PROBLEM STATEMENT
For each line below that contains the word "computer", return that line.

Segment Open

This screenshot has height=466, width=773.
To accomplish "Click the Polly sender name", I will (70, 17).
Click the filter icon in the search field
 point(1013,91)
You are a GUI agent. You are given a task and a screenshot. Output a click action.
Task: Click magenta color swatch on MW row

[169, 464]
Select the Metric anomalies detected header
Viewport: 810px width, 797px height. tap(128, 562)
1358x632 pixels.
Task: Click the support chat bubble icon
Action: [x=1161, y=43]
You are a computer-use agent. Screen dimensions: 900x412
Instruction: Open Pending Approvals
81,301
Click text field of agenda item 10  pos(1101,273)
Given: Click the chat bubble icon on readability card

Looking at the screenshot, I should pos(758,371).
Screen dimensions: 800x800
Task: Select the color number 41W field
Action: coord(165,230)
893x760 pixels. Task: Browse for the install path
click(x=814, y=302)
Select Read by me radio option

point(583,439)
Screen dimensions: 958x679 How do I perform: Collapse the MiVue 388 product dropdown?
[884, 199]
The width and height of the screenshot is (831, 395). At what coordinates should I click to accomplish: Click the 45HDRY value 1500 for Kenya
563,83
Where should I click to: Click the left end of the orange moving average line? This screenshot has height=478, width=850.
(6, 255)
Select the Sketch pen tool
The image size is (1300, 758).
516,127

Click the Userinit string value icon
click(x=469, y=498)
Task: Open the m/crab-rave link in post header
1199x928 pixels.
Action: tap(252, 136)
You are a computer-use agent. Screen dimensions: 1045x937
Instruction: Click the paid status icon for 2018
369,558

Segment Closed

EXERCISE SOLUTION
You are a computer-use agent. Screen dimensions: 900x412
You are a computer-use agent. Screen dimensions: 1045x937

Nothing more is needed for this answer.